Stored dataset items:
|---|

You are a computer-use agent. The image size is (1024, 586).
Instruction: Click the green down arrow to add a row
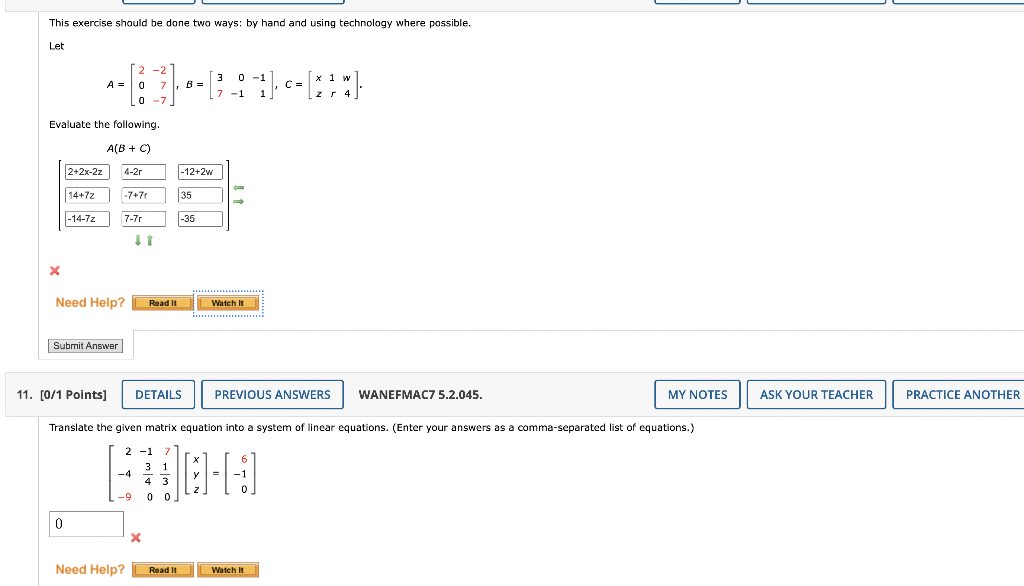point(138,238)
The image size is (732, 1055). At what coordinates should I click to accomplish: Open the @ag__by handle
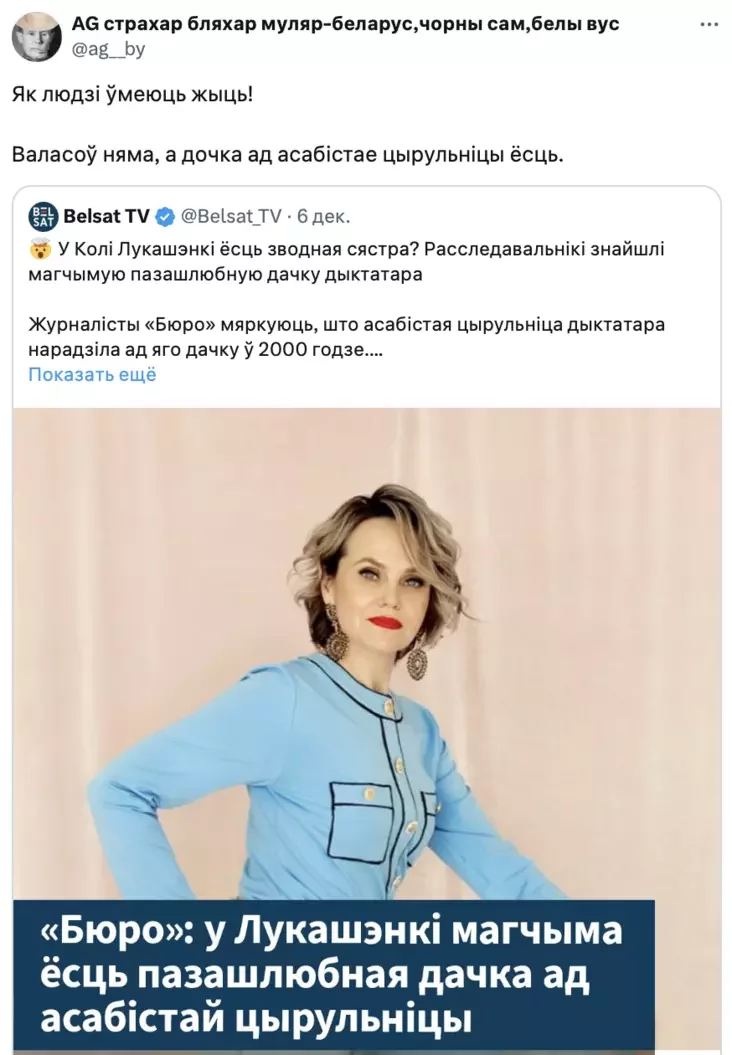(x=108, y=49)
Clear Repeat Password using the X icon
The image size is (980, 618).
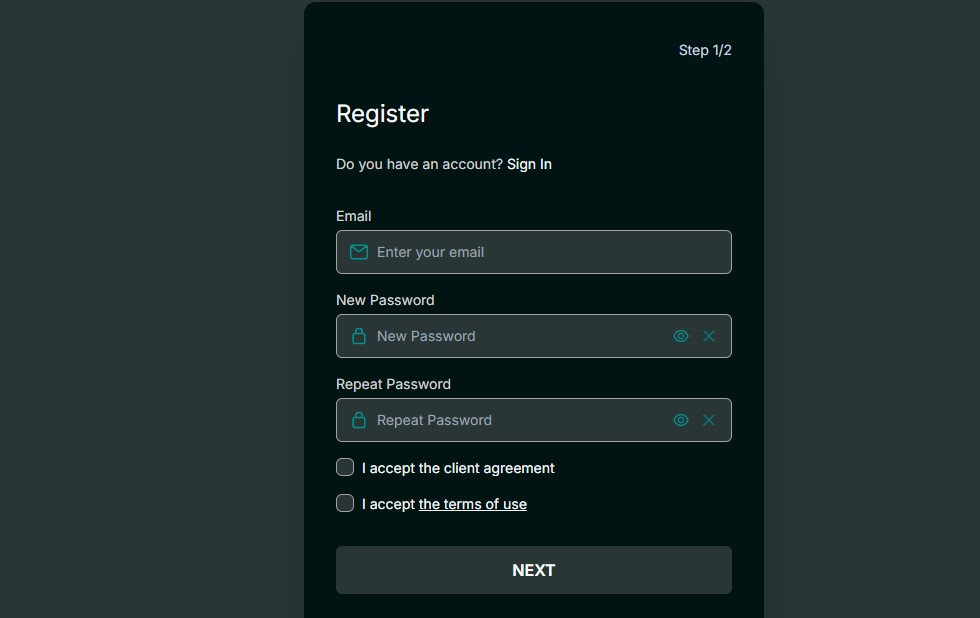pos(709,420)
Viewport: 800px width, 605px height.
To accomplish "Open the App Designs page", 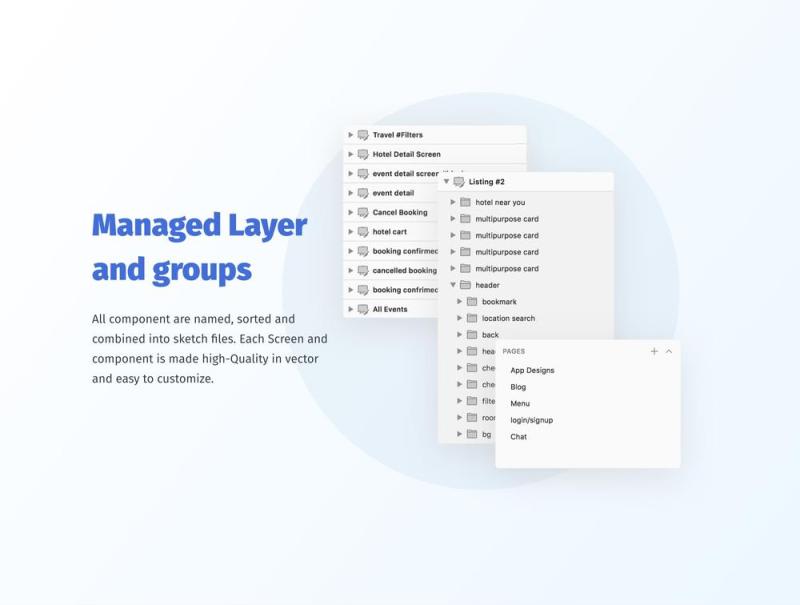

|---|

Description of the task: Leave the pictures out and print every record exactly.

Result for this exercise:
You are a computer-use agent. The image size is (1024, 586).
Instruction: Click the green down arrow to add a row
point(138,238)
The image size is (732, 1055). At what coordinates should I click to accomplish: Open the @ag__by handle
(x=108, y=49)
Clear Repeat Password using the X icon
The image size is (980, 618).
pos(709,420)
Viewport: 800px width, 605px height.
To accomplish "Open the App Designs page", 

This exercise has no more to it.